**Objective A**.
In the forum thread on falling music sales, how much did total U.S. album sales drop in 2008?
**Objective B**.
Pick up the forum thread on falling music sales after its last sentence and keep writing it.

**Document text**.
════

# Music Sales Down



## Stoner (Oct 26, 2002)

http://blogs.zdnet.com/ITFacts/?p=15724

Headline:
* "European music sales down 8.3% in 2008 "*


> Despite global digital sales growing 24.1 % to $3.78 bln and performance income by 16.2% in 2008, European music sales finished down 8.3% at $18.4 bln after a 15.4% collapse in physical sales.


Cashed Link
CNN_Money
Headline:
*" Music sales down in 2008" *
qxcerpts>


> LOS ANGELES (Reuters) -- U.S. album sales slid for a seventh time in eight years in 2008 as growth in the digital arena, one of the few bright spots in the ailing music industry, slowed, according to industry data.





> Total album sales fell 14% to 428.4 million units during the 52-week period ended Dec. 28, according to retail data collected by tracking firm Nielsen SoundScan.
> 
> This follows a 15% drop in 2007, and sets a new low since the firm began monitoring sales in 1991. Sales have plummeted 45% from the industry's high-water mark of 785.1 million units in 2000, due largely to Internet piracy and competition from other forms of entertainment such as video games.

════

**Material**.
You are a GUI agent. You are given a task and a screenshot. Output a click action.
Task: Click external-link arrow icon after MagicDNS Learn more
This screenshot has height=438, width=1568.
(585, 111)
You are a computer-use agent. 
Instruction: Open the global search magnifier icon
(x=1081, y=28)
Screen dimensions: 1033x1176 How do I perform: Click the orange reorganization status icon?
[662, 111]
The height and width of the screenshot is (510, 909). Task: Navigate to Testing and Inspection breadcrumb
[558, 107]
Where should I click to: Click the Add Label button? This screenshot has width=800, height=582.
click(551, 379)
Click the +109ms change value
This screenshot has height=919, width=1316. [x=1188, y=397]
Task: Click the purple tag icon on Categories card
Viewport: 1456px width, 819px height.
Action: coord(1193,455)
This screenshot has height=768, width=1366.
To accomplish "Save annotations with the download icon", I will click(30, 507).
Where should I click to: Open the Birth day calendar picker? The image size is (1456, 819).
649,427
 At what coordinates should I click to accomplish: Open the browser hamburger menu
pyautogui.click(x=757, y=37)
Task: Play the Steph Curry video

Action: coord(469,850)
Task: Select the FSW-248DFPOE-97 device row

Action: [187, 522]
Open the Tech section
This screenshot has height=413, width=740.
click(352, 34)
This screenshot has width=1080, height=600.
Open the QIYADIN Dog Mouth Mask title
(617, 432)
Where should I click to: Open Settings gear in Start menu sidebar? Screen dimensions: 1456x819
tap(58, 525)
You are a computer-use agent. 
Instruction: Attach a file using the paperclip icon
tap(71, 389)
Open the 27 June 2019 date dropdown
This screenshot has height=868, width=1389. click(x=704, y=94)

════

**Result A**.
They fell 14%, to 428.4 million units.

**Result B**.
* " Sales have plummeted 45% from the industry's high-water mark of 785.1 million units in 2000, due largely to Internet piracy and competition from other forms of entertainment such as video games." *

http://www.reuters.com/article/industryNews/idUSTRE53K5VY20090421
Headline:
* "Global music sales down 8 percent in 2008: IFPI "*
excerpt>


> NEW YORK (Reuters) - Global recorded music sales fell by more than 8 percent in 2008 to $18.42 billion led by a sharp drop-off in sales in the United States, according to the world music trade body IFPI.


Looks like piracy is not good for the music business after all


----------



## guy2 (Apr 30, 2009)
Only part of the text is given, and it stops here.